The process could involve hiring an external consultant or surveying regents to evaluate the board’s effectiveness. The board could also appoint someone to interview faculty and administrators to determine their relationship with the board. Regents voiced mixed feelings about the evaluation, including support as well as concerns about privacy.

“Well-designed assessments really help provide a snapshot of how well the governing board is functioning. It provides a common understanding and language that will allow the group to have conversations that maybe sometimes are difficult or awkward,” board executive director Brian Steeves said during the February meeting.

There have been past evaluations of the board, including a survey in 2014. In 2015, the board held individual meetings between regents and an outside consultant to discuss the strength of relationships between the regents. The board discussed but decided against conducting an assessment in 2017.

Regent Michael Hsu said that he would support an assessment of the regents, particularly to address what he sees as recent shortfalls of the board, such as initially choosing not to fully refund room and board costs to students when many had to leave residence halls following the beginning of the pandemic.
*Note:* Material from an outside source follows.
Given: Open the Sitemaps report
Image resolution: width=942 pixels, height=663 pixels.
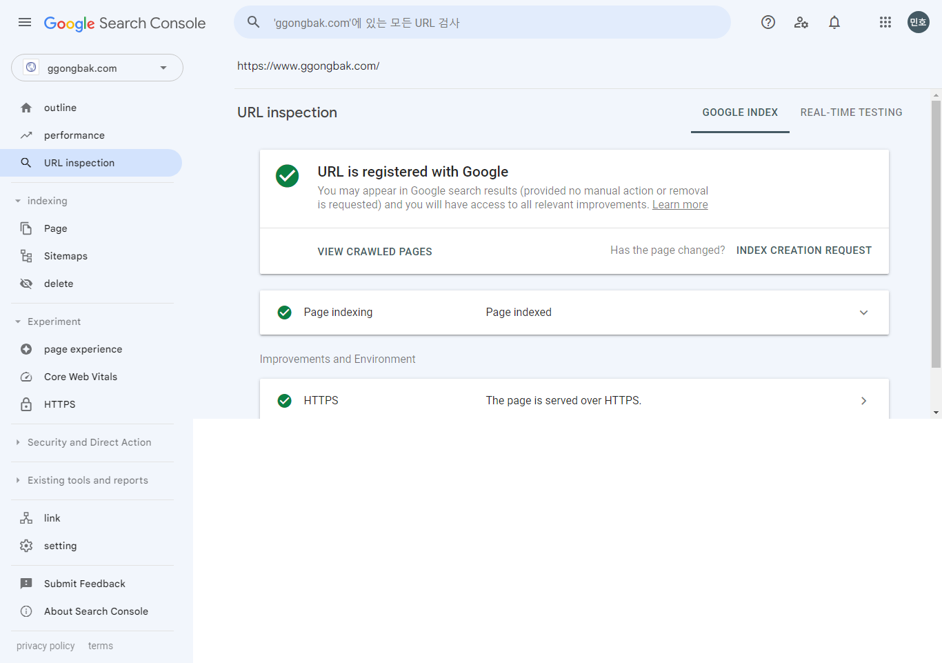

“We don’t try to learn from our mistakes, and that’s, I think, a problem because no one wants to be honest about our mistakes. You know, one of the big mistakes this past year was when the pandemic started and we had the refund issue,” Hsu said. “We did correct it finally, but it was a completely self-inflicted wound, and we did damage to ourselves.”
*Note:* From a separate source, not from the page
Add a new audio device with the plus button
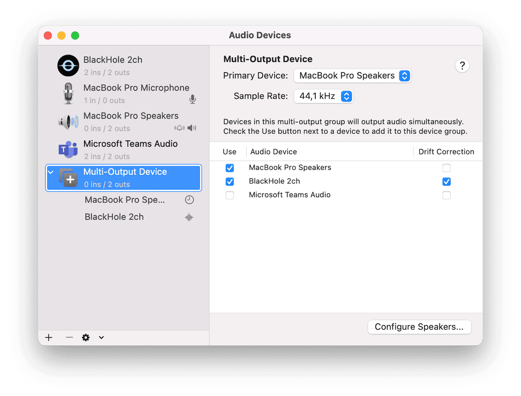The image size is (521, 396). (x=48, y=337)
During the February meeting, Steeves emphasized that the assessment would not be aimed at placing blame on any of the regents.

“If you’re trying to use an assessment to address problems between individual board members or it’s being used to try and place blame for an outcome that maybe certain members didn’t like or as some kind of a quick fix,” Steeves said. “Assessments don’t tend to be helpful in that space and, like I say, can actually be more harmful than good, because in some cases they can be viewed as a kind of a weapon.”

Steeves said that a minority of public universities and colleges regularly assess their governing boards.

Public-facing boards can face multiple difficulties when creating evaluations for themselves, including timing the assessment with when members are elected. Due to the schedule of regent elections, one-third of the board could be replaced every two years. It can be difficult to create an assessment with a new board, or regents who might leave the University in the coming months, Steeves said.

Another difficulty that public institutions face when they attempt assessments is “sunshine” laws that require meetings to be held publicly, Steeves said. These laws can make it difficult for board members to be open with feedback they have for other regents in fear they might not be able to remain anonymous.

Multiple regents voiced support for the potential evaluation but expressed concern about the privacy of their feedback.

“Even in private boards and corporate boards, you know, assessment can give rise to, you know, quite frankly very mixed feelings among board members,” Regent Kendall Powell said during the February meeting. “I think, you know, board members worry about confidentiality.”